Grilled Mexican Street Corn
Serves 8
Time 30 min
In a nod to the elotes served by street vendors in Mexico, sweet corn is grilled until smoky and charred and then finished with crumbled cotija, cayenne and a squeeze of fresh lime juice. If you’re looking for something with less mess, cut the corn off the cob after grilling and combine in a bowl with the cheese mixture for esquites — an off-the-cob version of elotes.
Special Diets:
Ingredients
- 8 ears corn, shucked
- 1 tablespoon safflower oil
- 1/2 teaspoon kosher salt
- 1/2 teaspoon freshly ground black pepper
- 1/4 cup mayonnaise
- 1/2 cup sour cream
- 1 cup finely crumbled cotija cheese, divided
- 1 serrano pepper, finely minced (optional)
- 1/4 cup cilantro leaves, minced, plus more for garnish
- 2 teaspoons lime zest
- 1/4 teaspoon ground cayenne or chipotle pepper
- 2 tablespoons finely sliced chives
- Favorite hot sauce (optional)
- 1 lime, cut into 8 wedges
Method
Preheat a grill to medium-high heat. On a sheet pan, toss the corn with oil then season with salt and pepper.
In a small bowl, stir together mayonnaise, sour cream, half of the cotija cheese, serrano (if using), cilantro, lime zest and cayenne.
Place the corn on the hottest part of the grill and cook, turning occasionally, until deep golden brown and charred in places, 8 to 10 minutes.
Remove the corn from the grill and immediately use a brush or spoon to liberally coat each ear of corn with the cheese mixture before transferring to a platter.

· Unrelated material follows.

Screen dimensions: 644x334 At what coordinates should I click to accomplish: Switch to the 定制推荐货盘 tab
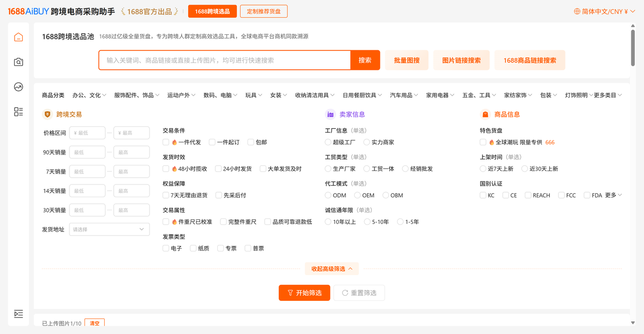tap(264, 11)
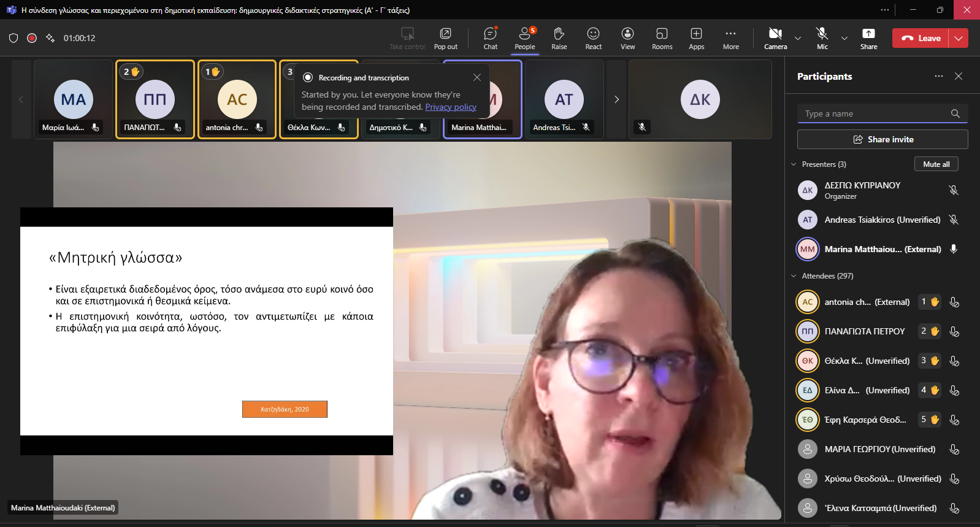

Garnish each cob with a sprinkle of the remaining cotija, cilantro and chives. Serve with hot sauce and lime wedges on the side to squeeze over the top.
Nutritional Info:
Per serving: .
Note: We've provided special diet and nutritional information for educational purposes. But remember - we're cooks, not doctors! You should follow the advice of your health-care provider. And since product formulations change, check product labels for the most recent ingredient information.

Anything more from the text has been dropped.